Literature and the Environment

by
Maggie Millner
From the September/October 2017 issue of
Poets & Writers Magazine

In 1992 in Reno, Nevada, a group of scholars and writers founded the Association for the Study of Literature and Environment (ASLE) to promote interdisciplinary research and conversation about the connections between humans and the natural world. Comprising professionals in both the humanities and the sciences, ASLE encourages collaboration, supports environmental education, and convenes a community around the twin goals of literary excellence and ecological sustainability. Now, twenty-five years later, the organization is more robust—and necessary—than ever.
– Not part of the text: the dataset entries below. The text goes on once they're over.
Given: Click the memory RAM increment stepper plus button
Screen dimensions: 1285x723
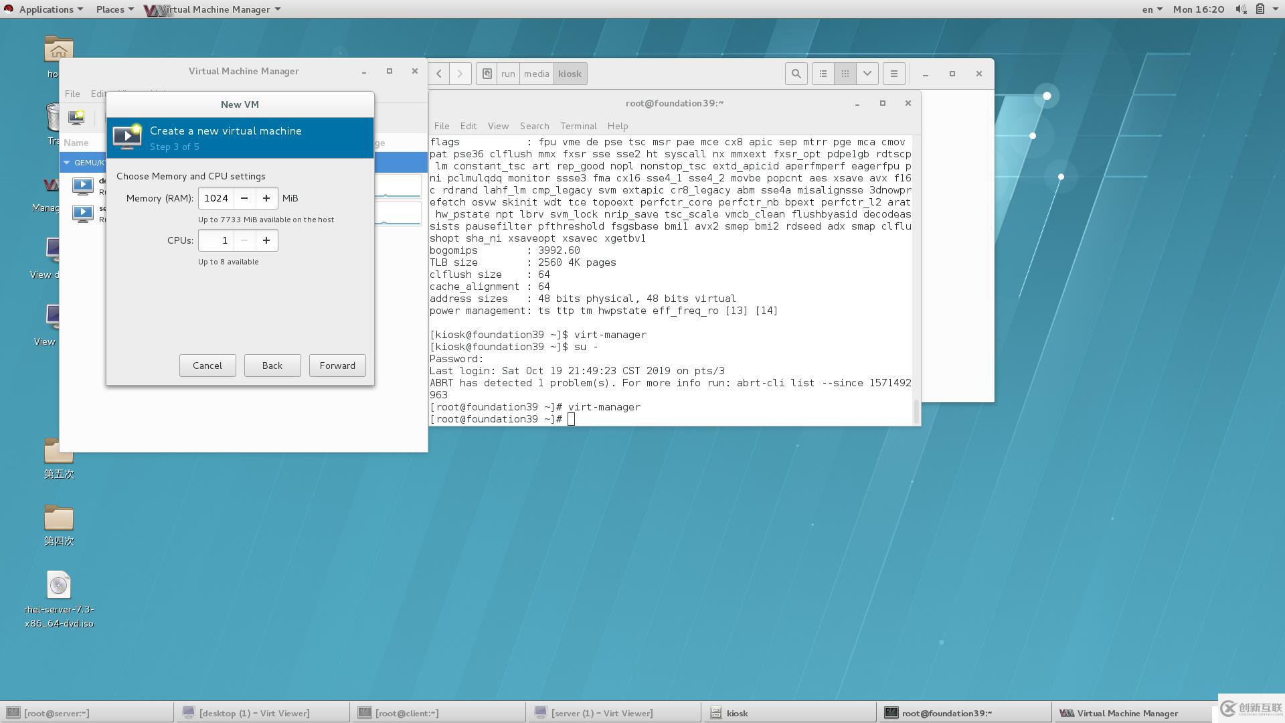Looking at the screenshot, I should point(266,197).
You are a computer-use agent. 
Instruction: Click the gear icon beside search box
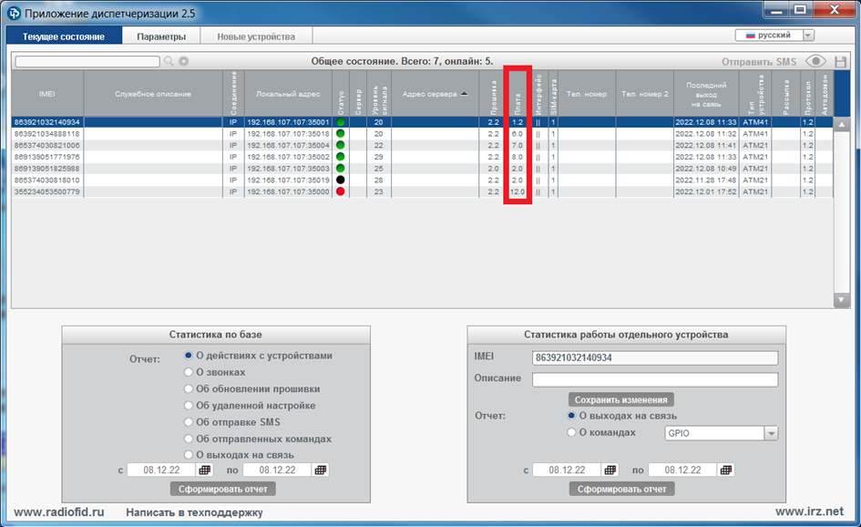pos(183,61)
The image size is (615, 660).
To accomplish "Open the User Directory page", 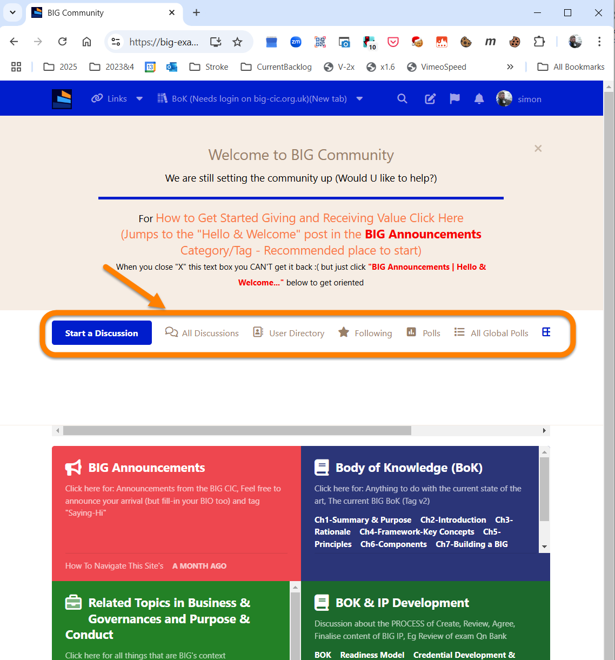I will point(289,333).
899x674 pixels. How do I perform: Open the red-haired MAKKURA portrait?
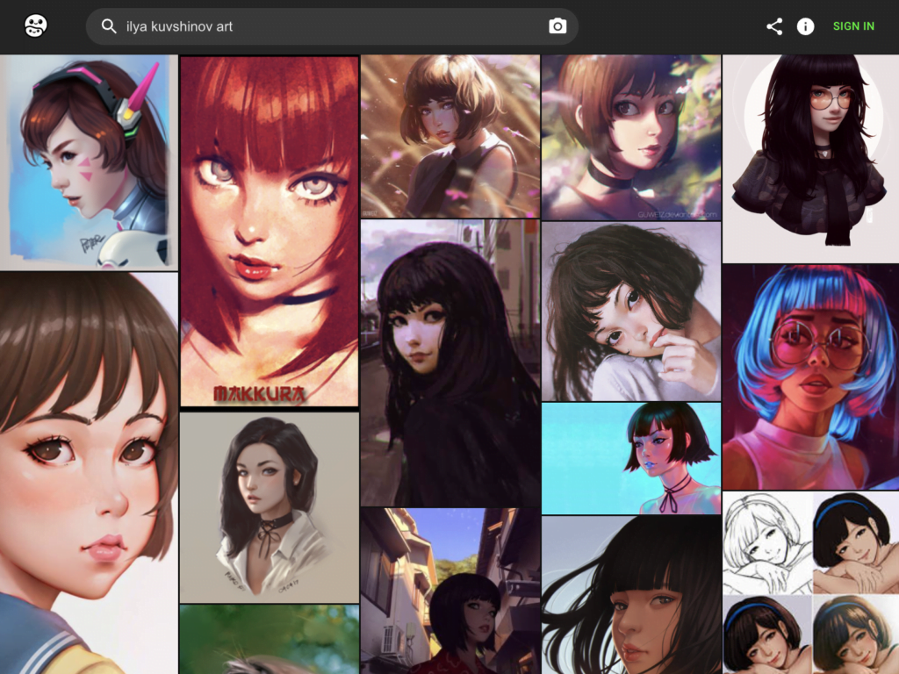(269, 232)
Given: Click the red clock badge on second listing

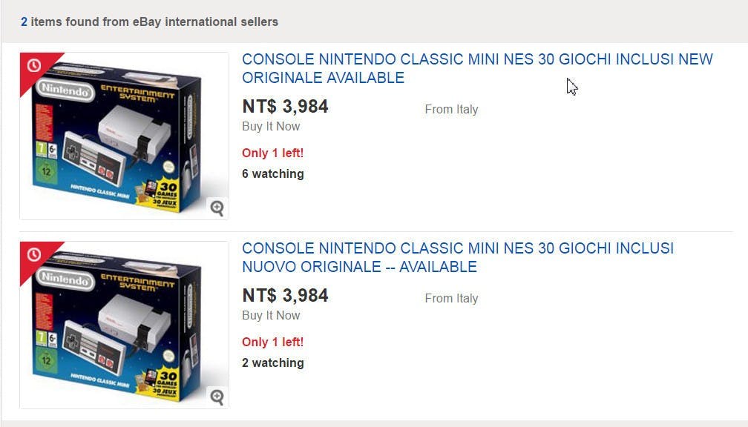Looking at the screenshot, I should click(34, 255).
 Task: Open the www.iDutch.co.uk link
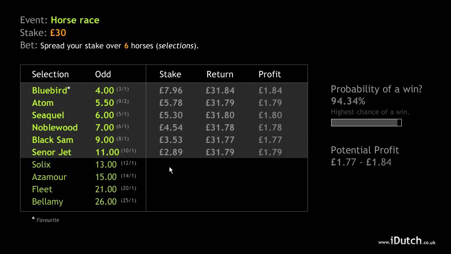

The intersections of poetry and conservation biology, or speculative fiction and environmental activism, may not seem intuitive. But in the early 1990s many scholars working at the crossroads of these increasingly siloed disciplines sought a way to share ideas and enlist creative, scientific, and ethical advice from specialists in other fields. With the advent of ASLE, members gained access to a directory of multidisciplinary scholars, as well as environmental studies curricula, a list of awards and grants, mentoring programs, and a bibliography of ecological writing, among other resources. In 1993, ASLE launched the semiannual (now quarterly) journal ISLE: Interdisciplinary Studies in Literature and Environment, which publishes academic articles in addition to poetry, nonfiction, and book reviews.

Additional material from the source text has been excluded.